J'en demande par avance pardon aux lecteurs mais il sera sans doute difficile de trouver cette nouvelle. Peut-être chez les bouquinistes ou dans certaines officines spécialisées dans l'occasion.

FictionPubliée aux USA dans diverses revues, d'abord chez Gnome Press en 1958 sous le titre "Survivors" , puis chez Pyramid Books sous le titre "Space Prison", cette nouvelle serait une version plus étoffée de "Too soon to die", sortie d'abord dans le magazine Venture.

En France, elle est traduite et publiée dans la revue Fiction en juin 67: c'est une revue qui a une certaine tenue, à la fois dans la présentation et le choix des textes. Apparue en 53, et liée à "The Magazine of Fantasy and Science-Fiction", elle accueille d'emblée de jeunes espoirs Français comme Gerard Klein ou JP Andrevon, ou des auteurs plus confirmés comme Jean Ray.

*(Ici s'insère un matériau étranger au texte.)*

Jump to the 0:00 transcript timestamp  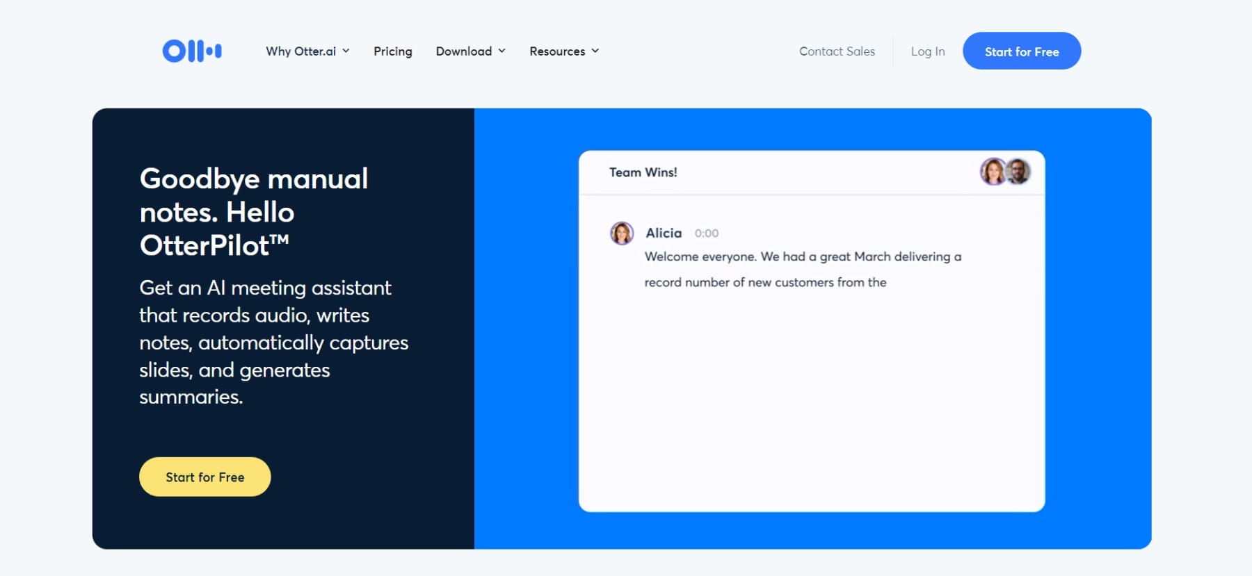(x=706, y=233)
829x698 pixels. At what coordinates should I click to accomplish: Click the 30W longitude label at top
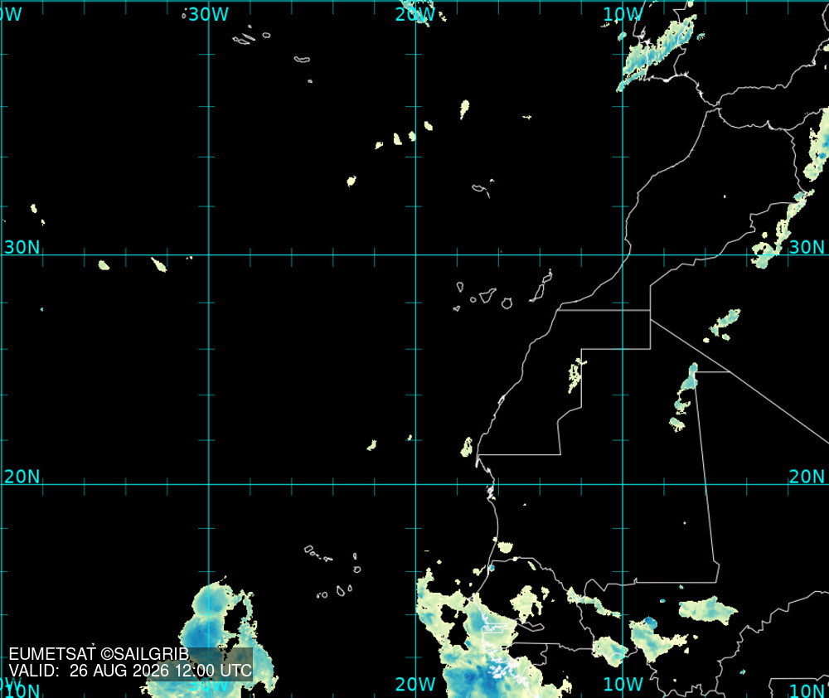tap(208, 14)
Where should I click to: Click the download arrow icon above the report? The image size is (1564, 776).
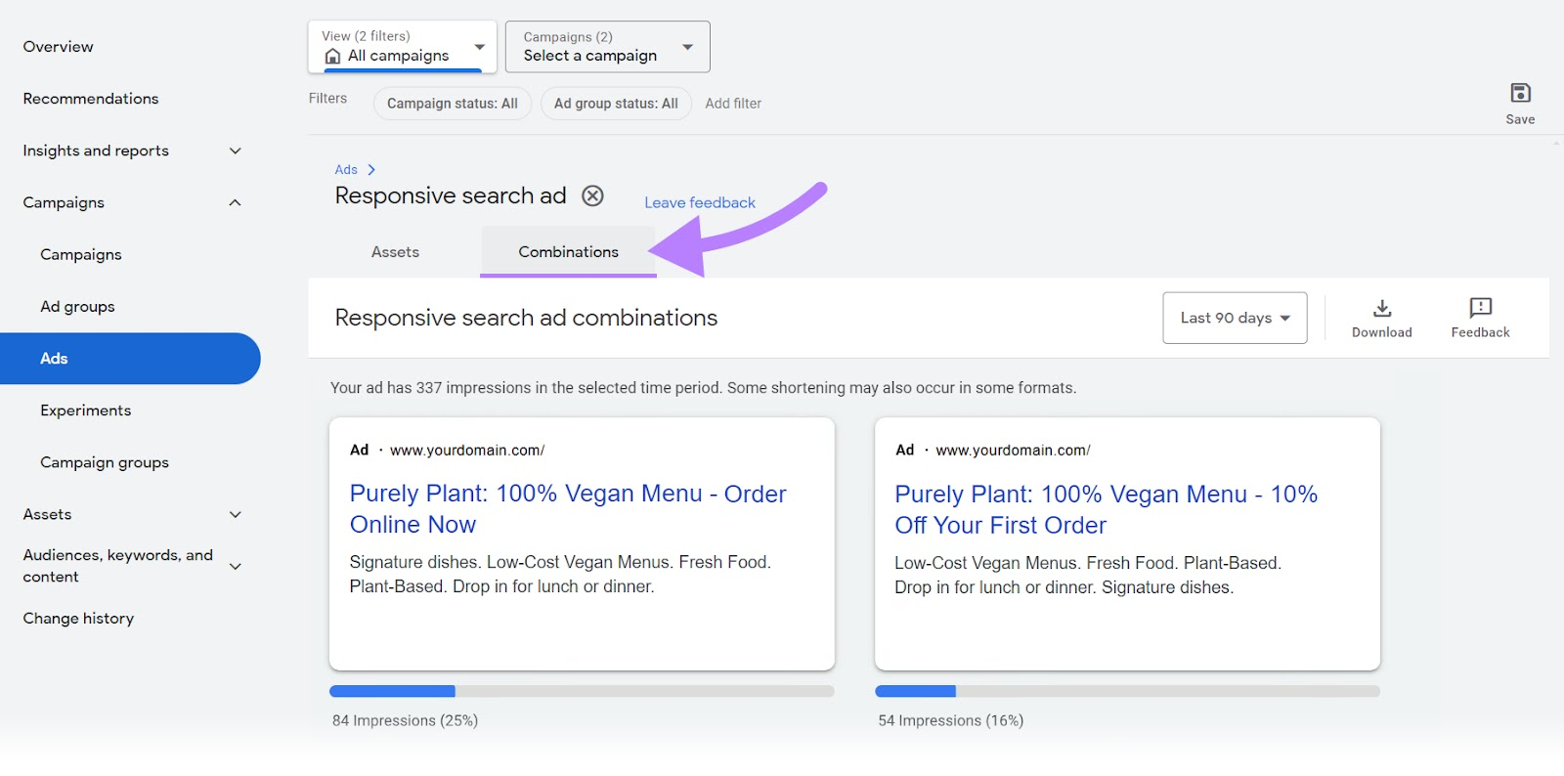pyautogui.click(x=1381, y=307)
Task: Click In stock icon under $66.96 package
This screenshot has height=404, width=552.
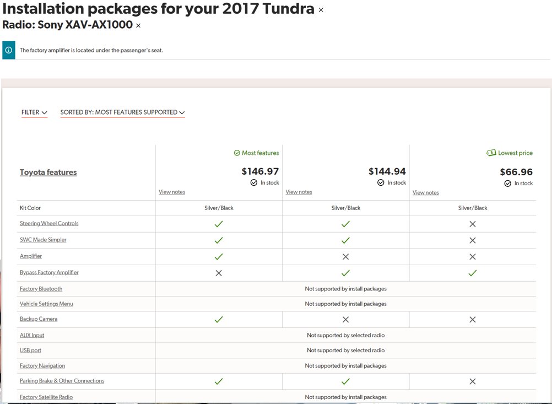Action: [x=507, y=183]
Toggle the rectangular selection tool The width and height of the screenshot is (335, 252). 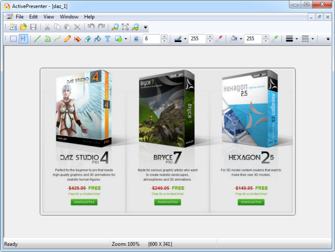[x=13, y=39]
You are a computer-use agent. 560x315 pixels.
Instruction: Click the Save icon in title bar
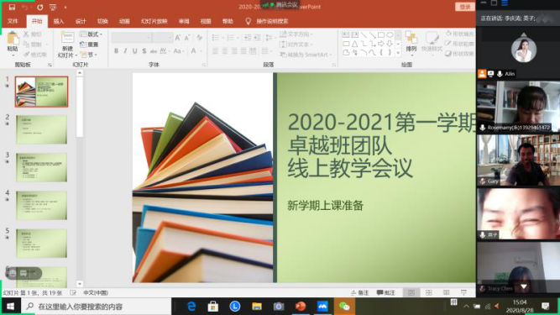(x=12, y=8)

Par contre, la revue "Galaxie" est ce qui ressemble le plus aux "Pulps Fiction" ;-) et se contente de publier des traductions venant du répertoire de la maison mère américaine.

La nouvelle maintenant: 43 pages, c'est court, pour une histoire qui s'étire sur 200 ans et quelque, c'est concis et pas du tout, vraiment pas du tout frivole.
On est ici dans le registre tragique, le destin de milliers de colons abandonnés sur la planète "de type terrestre" après une attaque surprise en dehors des "eaux territoriales", en période de guerre "froide", inaugurant peut-être même le conflit.

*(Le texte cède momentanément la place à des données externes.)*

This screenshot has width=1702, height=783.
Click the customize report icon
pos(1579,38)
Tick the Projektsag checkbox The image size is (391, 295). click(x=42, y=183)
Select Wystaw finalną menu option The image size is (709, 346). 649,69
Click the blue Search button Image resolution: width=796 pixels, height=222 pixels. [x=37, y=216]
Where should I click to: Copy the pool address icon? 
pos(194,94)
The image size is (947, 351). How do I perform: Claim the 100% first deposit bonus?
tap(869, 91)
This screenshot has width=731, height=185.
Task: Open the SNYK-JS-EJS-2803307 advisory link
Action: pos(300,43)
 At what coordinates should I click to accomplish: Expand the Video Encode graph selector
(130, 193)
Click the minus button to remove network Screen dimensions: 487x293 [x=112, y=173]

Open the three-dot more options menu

La planète se révèle peu amicale, avec une gravité plus forte que celle de la terre, un climat oscillant entre des hivers très rudes et des étés torrides, des fièvres malignes et des prédateurs dangereux. Le groupe de terriens, dans un dénuement à peu près total, fond à toute vitesse, le simple fait de survivre est déjà un exploit. Peu à peu, les nouvelles générations sont moins fragiles, s'adaptent et un équilibre s'établit avec les fauves qui ont appris à craindre ces nouveaux voisins.

C'est à ce moment que le leader du groupe décide, comme Cortes, de brûler ses vaisseaux: il va s'agir d'émettre un message vers la plus proche planète, située à quelques 200 années lumière: le compte à rebours est commencé, l'épreuve de vérité aura lieu au plus tard dans 200 ans, plus question de s'endormir dans un relatif confort, mais c'est la seule chance de quitter ce caillou au milieu de nulle part. Le groupe a désormais un but et prépare la revanche...

Bon, ce récit est efficace, mais plutôt décalé à notre époque. Pas de temps pour l'introspection ici, tout est au premier degré. Pas de place non plus pour accepter l'autre, la différence, c'est pas le genre. On peut aussi avoir des réserves sur un discours quasi belliciste et l'absence de recul. On est dans les préceptes bien carrés, comme "ce qui ne nous tue pas nous rend plus fort" ou "un bon indien est un indien mort".

Un extrait:

Defi_SF"Il va falloir du temps pour rallumer les feux. Nous avons des bébés et des petites enfants dont les fauves ont massacré les mères. Ils ont déjà froid, ils sont mouillés. Ils vont geler et mourront avant que les feux soient rallumés."

Prentiss désigna de la main les cadavres des carnassiers. "Ils sont chauds. Eventrez-les."

Cela vous rappelle peut-être quelque chose. G Lucas a une scène comparable dans Star Wars, et peut-être R Jordan  dans la Roue du Temps.

Malgré ses défauts, c'est un texte qui m'a fait une forte impression, c'est direct et violent comme une tragédie antique.